No, that's about pyramids


----------



## MisterPerfect (Nov 20, 2015)

LandOfTheSnakes said:


> No, that's about pyramids


Yes, DUH! Now take that word and add "Scheme" you get the word.


----------



## LandOfTheSnakes (Sep 7, 2013)

MisterPerfect said:


> Yes, DUH! Now take that word and add "Scheme" you get the word.


I was asking about the word "prymid" in your title.


----------



## Razare (Apr 21, 2009)

It's not really a pyramid scheme in how that term is used.

What that business is, is called a "middle man". Every industry has middle men, but usually you want to cut out middle men unless they add value to what they're selling, making them worth it.

Sometimes, middle men will do a great deal of research, price shopping, and negotiation on your behalf. For example, if your company wants to buy a wide assortment of parts, but all small quantities, you need to deal with a middle men. Middle men purchase in bulk, and then sell individual components to those who don't use a lot. In this instance, they'd likely mark up the products at least 30% and up to 50%. But the value to the customer is they didn't have to buy more supply than they could ever use.

Also, the company I work at is a middle man for a product.

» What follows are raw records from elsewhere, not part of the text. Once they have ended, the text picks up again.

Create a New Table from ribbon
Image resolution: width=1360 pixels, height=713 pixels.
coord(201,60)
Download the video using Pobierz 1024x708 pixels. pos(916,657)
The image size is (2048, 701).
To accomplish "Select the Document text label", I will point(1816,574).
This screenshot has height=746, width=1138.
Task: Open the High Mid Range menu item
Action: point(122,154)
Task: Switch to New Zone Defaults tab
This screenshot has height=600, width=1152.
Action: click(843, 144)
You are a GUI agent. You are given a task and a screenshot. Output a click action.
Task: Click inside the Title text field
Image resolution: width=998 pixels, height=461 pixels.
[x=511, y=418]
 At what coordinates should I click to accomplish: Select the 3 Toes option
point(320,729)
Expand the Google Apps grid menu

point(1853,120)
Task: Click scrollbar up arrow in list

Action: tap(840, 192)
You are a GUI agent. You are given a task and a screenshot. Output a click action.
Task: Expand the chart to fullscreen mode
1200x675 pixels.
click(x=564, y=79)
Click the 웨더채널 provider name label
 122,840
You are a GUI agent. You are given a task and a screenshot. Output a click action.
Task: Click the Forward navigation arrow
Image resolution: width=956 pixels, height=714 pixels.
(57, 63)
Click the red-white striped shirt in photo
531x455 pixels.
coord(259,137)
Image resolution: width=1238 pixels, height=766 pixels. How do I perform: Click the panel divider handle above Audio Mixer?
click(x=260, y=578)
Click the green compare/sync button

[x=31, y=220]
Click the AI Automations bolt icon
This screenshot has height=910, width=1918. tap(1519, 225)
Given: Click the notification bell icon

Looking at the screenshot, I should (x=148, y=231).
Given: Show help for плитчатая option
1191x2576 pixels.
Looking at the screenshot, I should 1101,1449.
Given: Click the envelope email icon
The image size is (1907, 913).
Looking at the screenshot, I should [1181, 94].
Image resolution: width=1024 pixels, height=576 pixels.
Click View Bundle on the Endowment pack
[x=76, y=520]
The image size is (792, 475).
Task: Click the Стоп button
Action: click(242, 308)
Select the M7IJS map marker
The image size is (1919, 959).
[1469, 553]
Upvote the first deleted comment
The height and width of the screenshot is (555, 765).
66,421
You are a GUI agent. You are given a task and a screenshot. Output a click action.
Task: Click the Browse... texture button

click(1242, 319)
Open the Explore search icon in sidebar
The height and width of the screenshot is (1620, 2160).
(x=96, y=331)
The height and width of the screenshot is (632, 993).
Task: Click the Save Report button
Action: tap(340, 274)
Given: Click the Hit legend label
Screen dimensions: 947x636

But companies use us, because along with the product we are reselling them, we install the product, we stock parts for the products, and they can call us for phone support. If they dealt directly with the manufacturer, they'd have to install it themselves, figure out what parts they need themselves, and so on.

There are a lot of reasons for middle men, but they work the best when they're adding value to the final product. If there is no value added, the smart businesses will bypass the middle men as soon as then spend 10 seconds doing any research online.


----------



## MisterPerfect (Nov 20, 2015)

Razare said:


> It's not really a pyramid scheme in how that term is used.
> 
> What that business is, is called a "middle man". Every industry has middle men, but usually you want to cut out middle men unless they add value to what they're selling, making them worth it.
> 
> ...


The purpose is if the main person has to sell and build all the products themselves they sell less products. If they give a portion of the pieces to someone to build, plus build there own or give it to multiple manufacturers and multiple sale men they can sell a lot more product than doing it on their own. 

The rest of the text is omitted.